The small ball approach wasn’t successful on Thursday, but the long ball certainly was.

Home runs by Garrett Salzman, Kyle Wong and JP Nolan lifted the Golden Knights to a 7-3 win against host La Salle, as well as the championship game of the Arcadia Elks Tournament and a 4-0 start.

“Normally, we aren’t gonna be a long-ball team, but we’ll take it,” said Salzman, a senior catcher who went two for three on the day with a solo home run to right-center field in the top of the third inning that gave St. Francis a 2-0 lead.

Wong, a senior shortstop, pulled a two-run dinger over the left-field fence in the forth to make it 6-0, while Nolan, a freshman second baseman, blasted his first high school homer over the center-field fence in the sixth.

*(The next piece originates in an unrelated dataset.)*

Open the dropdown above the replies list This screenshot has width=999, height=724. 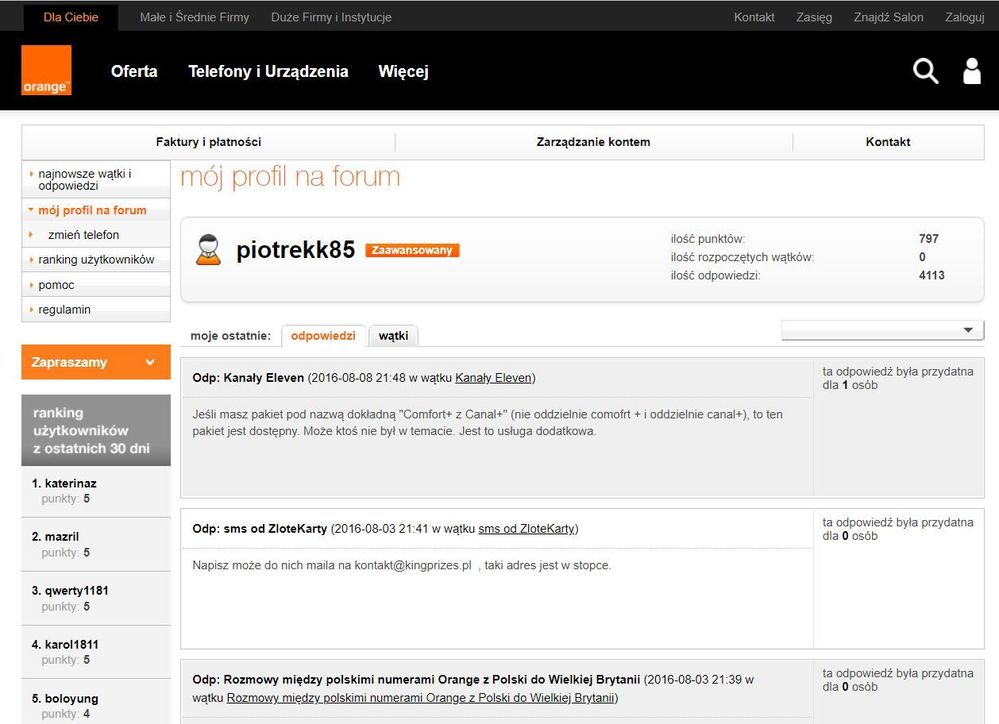(x=882, y=330)
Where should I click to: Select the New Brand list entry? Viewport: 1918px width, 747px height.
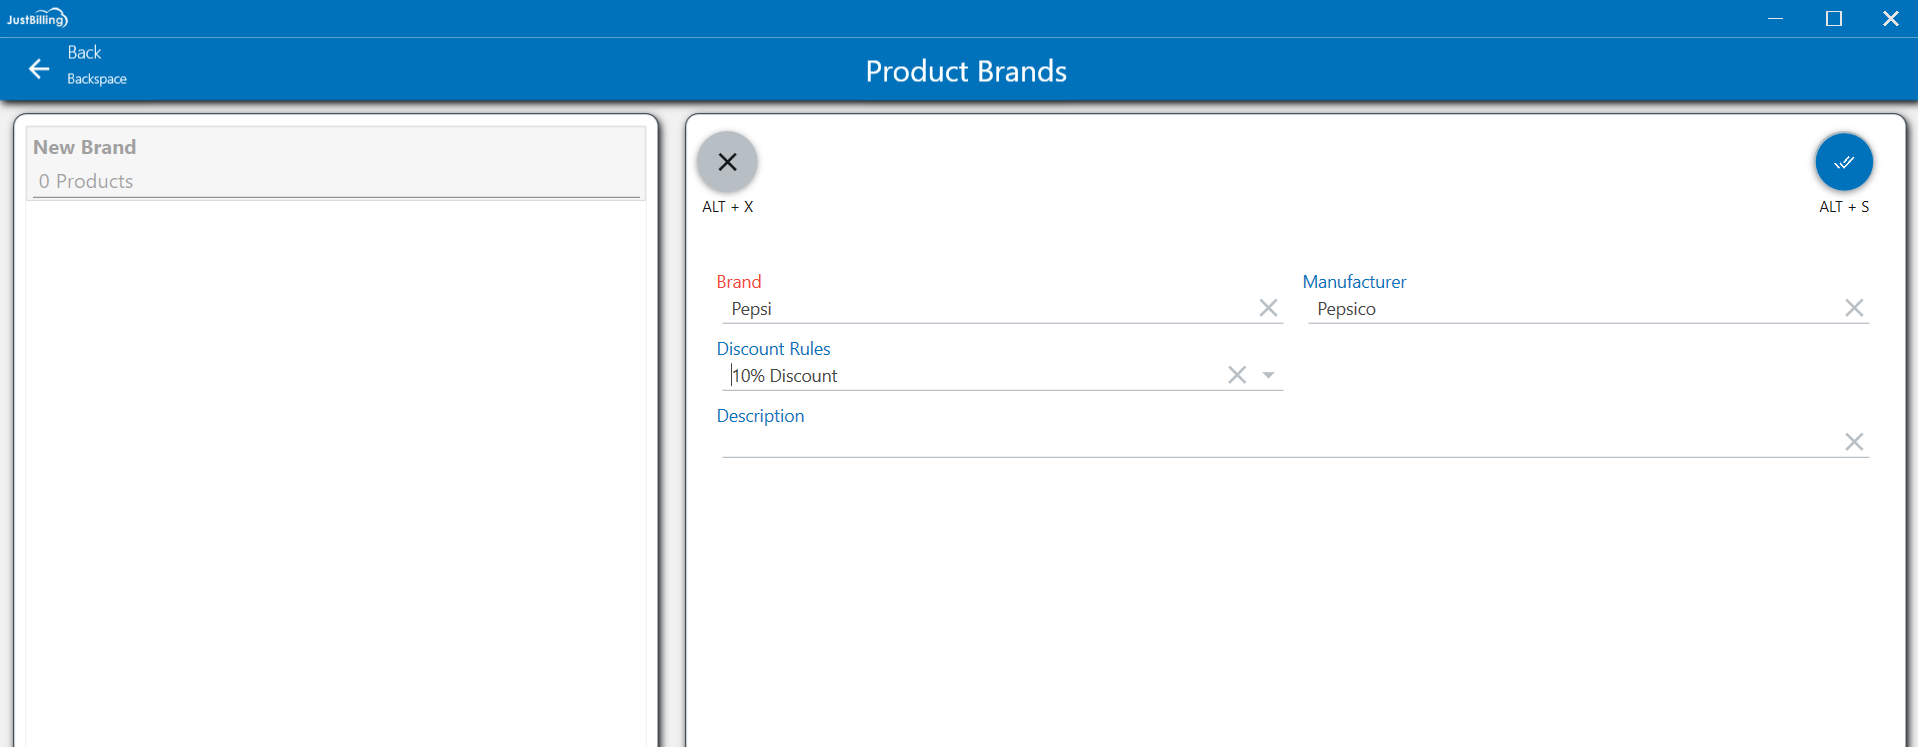coord(85,147)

“It felt great,” said Nolan, who went two for three with two runs and two runs batted in. “I wasn’t trying to hit one out, I was just trying to hit one deep to score [Jeff Johnson from third].”

Johnson, who went two for three, had doubled to lead off the inning.

Nolan was trying to bunt him over before a balk sent Johnson to third. And just as it did throughout the game, the small ball approach was far from fruitful.

Nonetheless, Esquival is quick to point out that, although he and his team are happy with their start and all the runs they’ve produced, the Golden Knights are likely going to have to claw and scratch for runs in the Mission League, which boasts powerhouses such as Crespi and Loyola.

“That was the one emphasis, that we’re gonna have to clean this up, we have to get those bunts down,” said Esquival, whose team has outscored its opponents, 50-8, thus far. “Any time you start the season 4-0, it’s a plus — at the same time, come league, it’s gonna be a little different.”

It’s a message the Golden Knights seem to be getting.

“We’re happy we’re 4-0, but we’re still hungry,” Salzman said. “We know our priorities, our priority is to get ready for league.”

League begins for St. Francis on Tuesday at Sherman Oaks Notre Dame, but before that, St. Francis will play at Temple City against the host Rams at 11 a.m. in the Arcadia Elks final.

It wasn’t just the home runs that got them there, as senior starting pitcher Ramiro Carreon twirled five scoreless innings.

“He threw up a good game,” Salzman said. “He made it easy for me back there hitting his spots.”

Carreon had a batter reach base every inning, but never got rattled, allowing just three hits, walking three, striking out six and starting a 1-6-3 inning-ending double play in the fifth.

La Salle (3-1), which beat Hoover, 8-1, on Tuesday, escaped trouble in the first as it came away unscathed after St. Francis loaded the bases on walks by Nick Gentili, Carreon, who was 0 for one with two walks, was hit by a pitch and notched an RBI, and Brooks Burns, who also had two walks.

Wong reached on an error, stole second and eventually came home on a Carreon groundout in the second for the game’s first run. Salzman, who sacrificed in the first, followed Wong’s score with his aforementioned homer.

With runners at first and second and no outs in the fifth, a botched St. Francis bunt got the first out, a sacrifice bunt got the second and a popout to short got the third.

Nolan got the scoring back on track in the sixth and thankfully so, as La Salle began chipping away.

The Lancers were only able to plate one run in the sixth, despite loading the bases with one out.

Courtesy runner Sean McGuinness was singled in by Andrew Yu to give St. Francis a 7-1 lead in the sixth, before La Salle loaded the bases with no outs in the seventh.

The Lancers scored two runs on a wild pitch and a groundout before Corwin Doerning struck out John Bottala to end the game.

“I don’t think we’ve put a complete game together,” Esquival said. “It’s just a matter of putting it all together.”